Im Jahr 1872 wurde das Glücksspiel komplett verboten. Erst Ende der 1930er Jahre durfte man wieder in den Casinos spielen: Kein Wundern, denn auch Adolf Hitler hatte eine Neigung zum Glücksspiel.

Die psychologische Seite des Glücksspiels

Die verschiedenen Arten des Glücksspiels haben eine Geschichte, die mehrere Jahrtausende umspannt. Tatsächlich gab es schon um 3000 vor Christus die Vorläufer der heutigen Glücksspiele. Offensichtlich braucht der Mensch eine solche Chance auf unvermuteten Gewinn. Schon die alten Griechen und Römer erlagen dem Reiz des riskanten Spiels: Teilweise setzten sie ihren Besitz ein, um ihn zu vervielfachen. Diese Art von Adrenalin-Kick setzt ein besonderes Gefühl frei, dem sich bis heute viele Personen nicht entziehen können.

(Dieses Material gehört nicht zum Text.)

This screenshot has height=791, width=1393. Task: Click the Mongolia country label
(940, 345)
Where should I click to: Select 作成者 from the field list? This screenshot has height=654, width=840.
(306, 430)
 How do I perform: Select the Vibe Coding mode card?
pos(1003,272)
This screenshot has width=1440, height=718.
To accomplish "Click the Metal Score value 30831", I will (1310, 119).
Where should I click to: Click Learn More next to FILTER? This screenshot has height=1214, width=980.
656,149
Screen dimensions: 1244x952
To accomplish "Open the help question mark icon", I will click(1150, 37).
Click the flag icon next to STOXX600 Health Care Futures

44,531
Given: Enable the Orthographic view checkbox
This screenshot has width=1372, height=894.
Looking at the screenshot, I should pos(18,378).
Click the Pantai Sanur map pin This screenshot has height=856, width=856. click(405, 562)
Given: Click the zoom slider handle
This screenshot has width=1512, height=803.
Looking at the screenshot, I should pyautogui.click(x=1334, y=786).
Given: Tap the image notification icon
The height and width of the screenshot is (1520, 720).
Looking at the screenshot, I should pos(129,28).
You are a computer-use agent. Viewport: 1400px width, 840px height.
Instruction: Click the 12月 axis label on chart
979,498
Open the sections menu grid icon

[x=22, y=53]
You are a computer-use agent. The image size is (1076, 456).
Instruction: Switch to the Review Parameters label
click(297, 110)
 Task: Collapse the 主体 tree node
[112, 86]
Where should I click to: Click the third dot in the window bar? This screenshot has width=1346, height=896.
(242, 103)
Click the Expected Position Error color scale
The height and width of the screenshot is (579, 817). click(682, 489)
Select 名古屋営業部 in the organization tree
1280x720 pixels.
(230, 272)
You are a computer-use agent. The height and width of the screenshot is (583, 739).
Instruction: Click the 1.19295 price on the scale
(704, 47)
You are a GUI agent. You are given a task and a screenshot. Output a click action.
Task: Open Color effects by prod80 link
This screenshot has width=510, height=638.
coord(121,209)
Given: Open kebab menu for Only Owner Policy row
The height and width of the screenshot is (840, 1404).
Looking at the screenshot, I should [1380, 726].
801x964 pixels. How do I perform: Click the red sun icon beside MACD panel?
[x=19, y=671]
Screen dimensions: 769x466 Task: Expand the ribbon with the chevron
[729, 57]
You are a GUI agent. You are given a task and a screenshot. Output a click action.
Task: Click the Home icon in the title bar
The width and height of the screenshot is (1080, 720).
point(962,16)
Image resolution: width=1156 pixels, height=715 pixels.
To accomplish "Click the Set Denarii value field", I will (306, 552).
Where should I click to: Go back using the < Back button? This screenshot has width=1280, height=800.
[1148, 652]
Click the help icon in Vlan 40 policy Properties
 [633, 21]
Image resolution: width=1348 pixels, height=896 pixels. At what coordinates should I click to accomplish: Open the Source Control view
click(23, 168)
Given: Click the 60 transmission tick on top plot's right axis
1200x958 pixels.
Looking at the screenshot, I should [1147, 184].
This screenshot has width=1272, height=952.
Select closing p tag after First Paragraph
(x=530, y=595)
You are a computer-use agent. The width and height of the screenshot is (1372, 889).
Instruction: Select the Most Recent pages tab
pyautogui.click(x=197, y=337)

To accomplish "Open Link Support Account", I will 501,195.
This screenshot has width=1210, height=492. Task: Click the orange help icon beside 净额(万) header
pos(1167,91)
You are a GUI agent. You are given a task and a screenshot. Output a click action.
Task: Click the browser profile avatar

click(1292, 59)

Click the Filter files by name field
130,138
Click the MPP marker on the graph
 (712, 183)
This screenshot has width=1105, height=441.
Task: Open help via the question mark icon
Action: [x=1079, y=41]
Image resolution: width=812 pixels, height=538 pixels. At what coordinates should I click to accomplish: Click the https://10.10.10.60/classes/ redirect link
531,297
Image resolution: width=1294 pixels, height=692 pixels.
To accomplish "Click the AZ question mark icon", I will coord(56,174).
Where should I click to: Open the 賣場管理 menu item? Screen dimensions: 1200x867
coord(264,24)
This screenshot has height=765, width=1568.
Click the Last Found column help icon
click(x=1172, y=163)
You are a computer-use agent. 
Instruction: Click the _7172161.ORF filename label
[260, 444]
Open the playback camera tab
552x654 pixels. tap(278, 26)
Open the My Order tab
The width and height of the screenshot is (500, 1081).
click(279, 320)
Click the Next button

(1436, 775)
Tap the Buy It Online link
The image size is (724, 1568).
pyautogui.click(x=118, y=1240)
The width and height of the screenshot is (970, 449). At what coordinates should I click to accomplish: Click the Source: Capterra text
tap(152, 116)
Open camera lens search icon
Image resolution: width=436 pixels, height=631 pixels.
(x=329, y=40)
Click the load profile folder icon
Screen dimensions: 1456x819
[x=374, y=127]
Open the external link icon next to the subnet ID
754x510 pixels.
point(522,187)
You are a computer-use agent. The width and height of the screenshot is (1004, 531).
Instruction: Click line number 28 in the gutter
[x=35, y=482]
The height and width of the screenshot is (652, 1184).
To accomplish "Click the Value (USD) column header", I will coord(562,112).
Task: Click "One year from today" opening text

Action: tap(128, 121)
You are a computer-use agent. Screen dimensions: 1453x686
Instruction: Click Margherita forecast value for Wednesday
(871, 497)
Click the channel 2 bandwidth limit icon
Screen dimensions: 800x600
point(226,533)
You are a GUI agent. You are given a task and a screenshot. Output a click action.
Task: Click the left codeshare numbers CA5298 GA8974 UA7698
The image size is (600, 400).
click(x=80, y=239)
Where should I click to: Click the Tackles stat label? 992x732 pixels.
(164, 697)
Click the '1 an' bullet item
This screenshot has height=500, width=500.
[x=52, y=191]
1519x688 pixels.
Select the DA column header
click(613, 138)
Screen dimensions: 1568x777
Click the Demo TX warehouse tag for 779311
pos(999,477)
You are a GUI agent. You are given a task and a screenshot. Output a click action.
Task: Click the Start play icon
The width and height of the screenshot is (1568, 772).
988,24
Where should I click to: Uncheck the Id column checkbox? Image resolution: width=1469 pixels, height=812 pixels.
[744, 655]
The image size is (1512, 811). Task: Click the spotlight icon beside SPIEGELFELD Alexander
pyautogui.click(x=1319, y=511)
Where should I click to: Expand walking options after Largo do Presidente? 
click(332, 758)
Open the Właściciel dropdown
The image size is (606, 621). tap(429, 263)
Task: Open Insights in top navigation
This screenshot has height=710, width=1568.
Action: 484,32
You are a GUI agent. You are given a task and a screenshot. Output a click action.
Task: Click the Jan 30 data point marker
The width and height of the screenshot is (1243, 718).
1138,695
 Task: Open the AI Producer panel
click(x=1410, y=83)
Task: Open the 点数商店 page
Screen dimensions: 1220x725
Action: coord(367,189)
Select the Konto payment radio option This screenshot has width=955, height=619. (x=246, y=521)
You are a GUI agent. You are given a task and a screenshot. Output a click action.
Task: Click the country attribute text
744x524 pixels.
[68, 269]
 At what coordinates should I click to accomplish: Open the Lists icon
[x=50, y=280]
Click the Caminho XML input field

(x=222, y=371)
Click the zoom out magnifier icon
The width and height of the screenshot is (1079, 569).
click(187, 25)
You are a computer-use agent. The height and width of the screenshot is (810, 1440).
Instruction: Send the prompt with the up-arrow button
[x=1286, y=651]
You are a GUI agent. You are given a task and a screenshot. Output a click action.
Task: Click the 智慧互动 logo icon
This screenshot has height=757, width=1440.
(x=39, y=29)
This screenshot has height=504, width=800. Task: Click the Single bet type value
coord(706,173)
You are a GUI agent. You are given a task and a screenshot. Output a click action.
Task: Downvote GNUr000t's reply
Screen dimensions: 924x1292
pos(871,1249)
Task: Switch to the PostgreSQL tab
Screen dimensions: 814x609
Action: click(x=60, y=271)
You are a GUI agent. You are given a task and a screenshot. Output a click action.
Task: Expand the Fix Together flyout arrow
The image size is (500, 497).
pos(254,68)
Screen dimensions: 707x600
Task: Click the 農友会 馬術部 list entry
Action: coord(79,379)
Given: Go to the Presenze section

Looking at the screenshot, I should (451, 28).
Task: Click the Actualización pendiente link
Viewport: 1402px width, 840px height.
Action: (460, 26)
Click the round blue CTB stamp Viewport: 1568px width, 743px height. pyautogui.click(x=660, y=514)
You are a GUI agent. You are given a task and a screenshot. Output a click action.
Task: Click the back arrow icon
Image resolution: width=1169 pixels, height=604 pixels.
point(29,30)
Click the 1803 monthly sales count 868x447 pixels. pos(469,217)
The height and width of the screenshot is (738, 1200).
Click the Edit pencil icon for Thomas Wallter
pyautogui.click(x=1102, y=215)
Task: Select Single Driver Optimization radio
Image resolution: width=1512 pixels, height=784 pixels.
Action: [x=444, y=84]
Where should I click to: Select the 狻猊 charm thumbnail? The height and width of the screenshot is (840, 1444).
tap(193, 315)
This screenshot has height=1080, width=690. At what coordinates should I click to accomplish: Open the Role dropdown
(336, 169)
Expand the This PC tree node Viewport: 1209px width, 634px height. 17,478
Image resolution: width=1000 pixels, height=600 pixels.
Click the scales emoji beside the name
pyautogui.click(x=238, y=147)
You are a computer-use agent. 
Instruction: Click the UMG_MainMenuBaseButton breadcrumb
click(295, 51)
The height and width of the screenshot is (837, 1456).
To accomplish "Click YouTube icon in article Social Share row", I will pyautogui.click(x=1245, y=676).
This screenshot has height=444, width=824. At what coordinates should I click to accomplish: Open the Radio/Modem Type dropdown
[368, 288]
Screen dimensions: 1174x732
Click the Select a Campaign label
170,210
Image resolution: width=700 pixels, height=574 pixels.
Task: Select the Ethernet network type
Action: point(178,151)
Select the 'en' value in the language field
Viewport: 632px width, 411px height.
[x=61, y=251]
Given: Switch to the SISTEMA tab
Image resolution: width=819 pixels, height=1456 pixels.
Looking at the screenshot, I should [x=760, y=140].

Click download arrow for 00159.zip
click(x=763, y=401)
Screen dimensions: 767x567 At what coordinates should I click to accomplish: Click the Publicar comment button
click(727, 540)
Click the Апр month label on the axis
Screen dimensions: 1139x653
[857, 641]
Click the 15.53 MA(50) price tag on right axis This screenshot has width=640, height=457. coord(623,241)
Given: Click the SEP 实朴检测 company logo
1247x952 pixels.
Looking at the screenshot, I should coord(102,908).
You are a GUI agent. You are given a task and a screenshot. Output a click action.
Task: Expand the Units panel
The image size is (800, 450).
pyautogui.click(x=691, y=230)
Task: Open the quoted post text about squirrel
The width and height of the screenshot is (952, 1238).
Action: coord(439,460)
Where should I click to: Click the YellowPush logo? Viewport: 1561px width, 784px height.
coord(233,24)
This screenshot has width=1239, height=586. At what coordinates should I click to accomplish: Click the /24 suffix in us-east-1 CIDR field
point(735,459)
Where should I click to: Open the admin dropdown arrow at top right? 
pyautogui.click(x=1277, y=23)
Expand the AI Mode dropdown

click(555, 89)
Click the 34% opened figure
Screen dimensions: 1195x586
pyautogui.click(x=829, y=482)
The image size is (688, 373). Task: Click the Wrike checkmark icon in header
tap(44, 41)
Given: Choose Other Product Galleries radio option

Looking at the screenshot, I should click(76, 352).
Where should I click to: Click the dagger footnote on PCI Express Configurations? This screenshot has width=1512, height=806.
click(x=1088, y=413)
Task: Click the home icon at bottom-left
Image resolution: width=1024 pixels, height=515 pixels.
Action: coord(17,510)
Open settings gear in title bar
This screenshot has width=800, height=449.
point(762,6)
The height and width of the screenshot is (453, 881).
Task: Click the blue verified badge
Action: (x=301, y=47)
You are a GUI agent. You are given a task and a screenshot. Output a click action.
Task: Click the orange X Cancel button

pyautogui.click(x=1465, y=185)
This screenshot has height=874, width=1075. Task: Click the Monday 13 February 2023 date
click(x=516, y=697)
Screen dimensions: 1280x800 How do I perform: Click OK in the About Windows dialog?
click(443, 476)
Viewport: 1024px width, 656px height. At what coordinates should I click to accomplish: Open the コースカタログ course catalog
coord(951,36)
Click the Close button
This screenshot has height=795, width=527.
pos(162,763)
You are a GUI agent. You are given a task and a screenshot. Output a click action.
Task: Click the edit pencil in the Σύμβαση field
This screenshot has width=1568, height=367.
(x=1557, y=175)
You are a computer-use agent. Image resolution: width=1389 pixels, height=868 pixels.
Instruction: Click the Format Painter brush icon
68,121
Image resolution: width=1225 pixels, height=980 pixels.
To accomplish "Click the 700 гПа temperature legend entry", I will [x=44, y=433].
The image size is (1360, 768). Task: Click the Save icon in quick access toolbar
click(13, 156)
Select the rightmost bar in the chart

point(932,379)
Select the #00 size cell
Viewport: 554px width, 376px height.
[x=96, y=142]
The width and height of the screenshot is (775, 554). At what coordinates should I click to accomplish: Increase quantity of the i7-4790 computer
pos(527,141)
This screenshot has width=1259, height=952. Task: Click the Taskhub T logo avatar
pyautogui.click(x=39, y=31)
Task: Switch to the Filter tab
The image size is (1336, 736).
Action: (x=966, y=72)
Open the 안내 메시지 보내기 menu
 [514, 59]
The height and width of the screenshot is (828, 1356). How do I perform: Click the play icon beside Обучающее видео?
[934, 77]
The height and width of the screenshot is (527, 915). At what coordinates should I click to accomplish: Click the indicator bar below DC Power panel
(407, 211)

Stilvoll, gesellig, elegant und dadurch so beliebt. Der Nervenkitzel gehört für viele Spieler dazu und macht das Spiel mit dem Glück so reizvoll.

Die Liste der berühmten Glücksspieler zeigt an, dass es keine Rolle spielt, wie viel Geld man bereits besitzt oder wie weise man ist. Auch viele kluge Köpfe haben gerne am Spieltisch gesessen. Zu den Berühmtheiten im Casino, beim Lottospiel und bei anderen Glücksspielen gehören unter anderem die folgenden Personen:

  • Johann Wolfgang von Goethe nahm einmal an einer Lotterie teil, in der Hoffnung, ein Landgut zu gewinnen,
  • Friedrich Schiller hatte ein Faible für das Kartenspiel,
  • Lessing konnte nicht vom Glücksspiel lassen, auch wenn er in seinen Schriften Moral und Vernunft predigte,
  • Al Capone verdiente nicht nur viel Geld mit Glücksspiel, Schmuggel und Prostitution, sondern spielte auch selbst,
  • Omar Sharif drehte viele Filme, um sein Konto wieder aufzufüllen, denn aufgrund seiner Spielsucht hatte er immer wieder finanzielle Probleme,
  • Ben Affleck ist ebenfalls spielsüchtig, gewinnt durch geschicktes Manövrieren jedoch viel Geld, das er zum großen Teil spendet.

Glücks- und Gewinnspiele heute

Inzwischen laufen viele Gewinnspiele über das Internet. Hier kann man pokern oder Sportwetten abgeben, alleine oder gegen Online-Konkurrenten spielen. Natürlich gibt es auch noch die Casinos, in denen auf die traditionelle Art gespielt wird. Nicht zu vergessen sind die Lotterien, an denen man mittlerweile auch grenzübergreifend teilnehmen kann.

Würfeln gehört weiterhin dazu, jedenfalls bei Kinderspielen und auch in einigen Spielhallen. Im Casino werden außerdem viele Kartenspiele angeboten, von Black Jack bis hin zu Poker. Neben Glück gehört beim Kartenspielen auch ein gutes Erinnerungsvermögen mit dazu. Absolut unberechenbar sind Glücksspiele wie Roulette: Hier kann man wirklich nicht sagen, auf welcher Farbe und Zahl die kleine Kugel landet.

Das Adrenalin schießt ins Blut: Wird man selbst das Glück in Form von Geld erhalten? Oder hat man vielleicht zu viel eingesetzt? Das faszinierende Gefühl muss nicht unbedingt in die Spielsucht führen, wenn man es zu beherrschen weiß.